Photo essay: Talks put focus on Jewish settlers

JERUSALEM — A girl tosses gravel into a rumbling cement mixer, and construction cranes rise over new apartments for Jews on land claimed by Arabs. Relatives carry the bodies of those killed on both sides. And young Jewish men study the Bible, the book they believe promises them all of the Holy Land.

The U.S.-backed peace talks launched earlier this month to seek an end to the decades-old Israeli-Palestinian conflict have drawn attention to Israel’s West Banks settlements.

About 300,000 Israelis live in more then 100 settlements scattered across the West Bank. Another 180,000 live in Arab neighborhoods in east Jerusalem, where the Palestinians want to found the capital of their hoped-for state.

Palestinians and much of the international community say the settlements undermine the chances of peace by gobbling up land slated for a future Palestine. Israel says it has the right to settle disputed territory.

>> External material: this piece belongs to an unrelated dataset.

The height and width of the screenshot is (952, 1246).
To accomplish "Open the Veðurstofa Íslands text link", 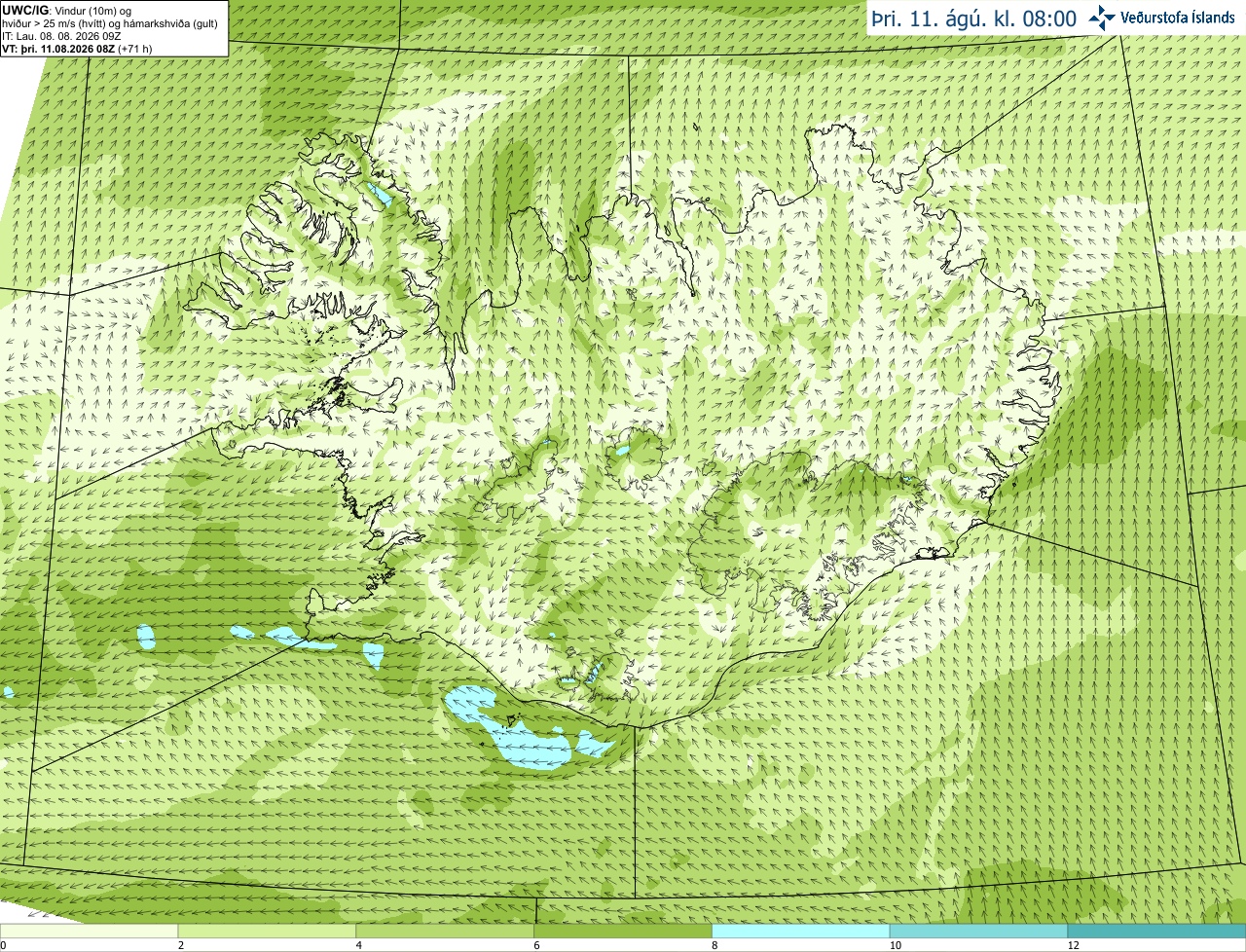I will [x=1178, y=18].
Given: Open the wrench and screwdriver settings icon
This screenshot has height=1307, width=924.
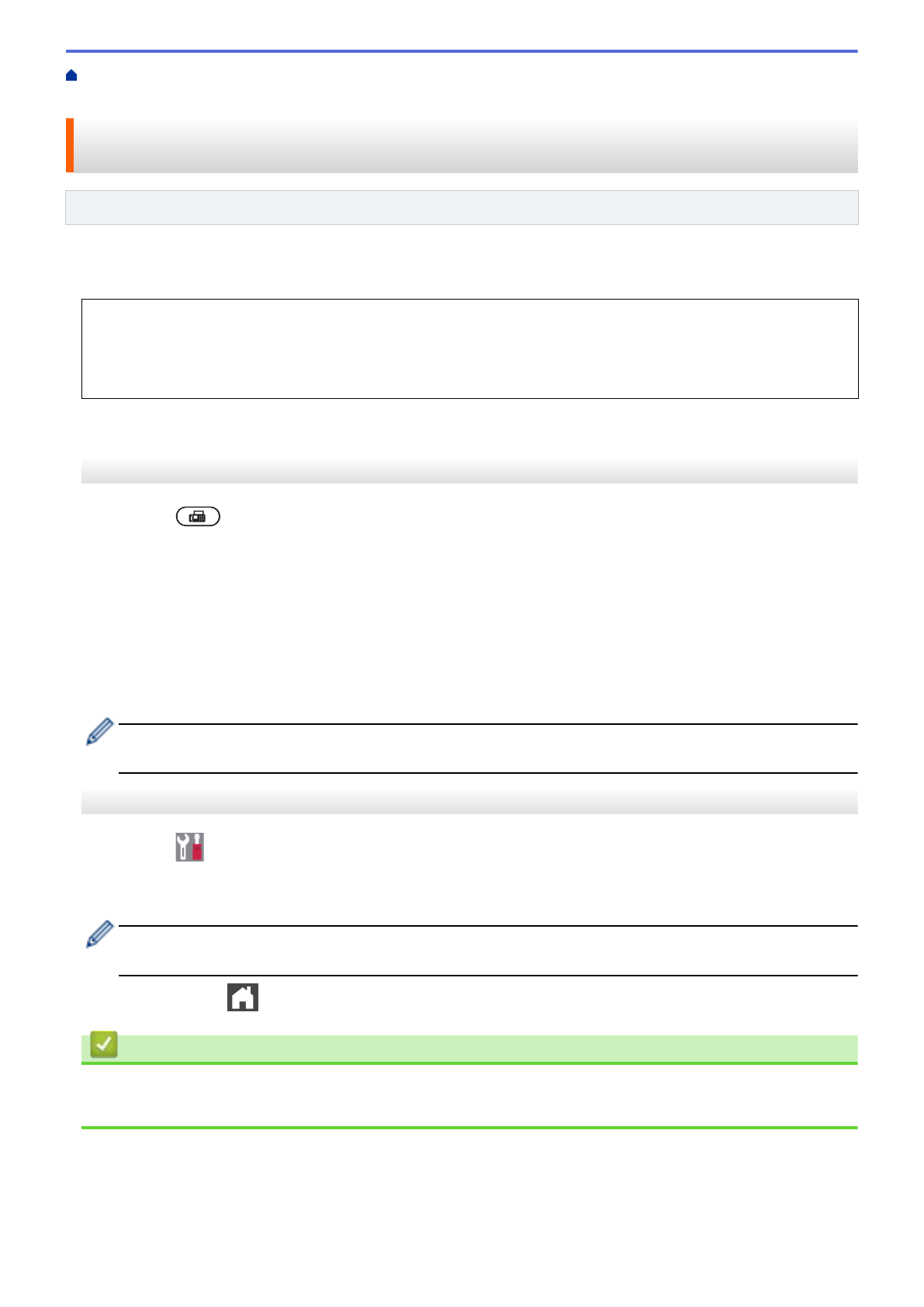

The settlement issue may even derail peace talks merely three weeks after their launch, with a 10-month Israeli freeze on new settlement construction due to expire Sunday.

Israeli Prime Minister Benjamin Netanyahu has said he can’t extend the measure, while Palestinian President Mahmoud Abbas says any new construction will make him quit the talks.

But while President Barack Obama’s administration seeks a way out of the impasse, the conflict on the ground continues for the Arabs and Jews whose communities lie adjacent to each other and whose lives overlap.

At a West Bank bus stop, a young Jew proudly sports a T-shirt bearing the likeness of a radical rabbi who preached driving the Palestinians out of the land by force.

Israeli soldiers tackle a Jewish settler seeking to vandalize a Palestinian home.

And both communities mourn over the bodies of those killed in the conflict over the land they claim as their own.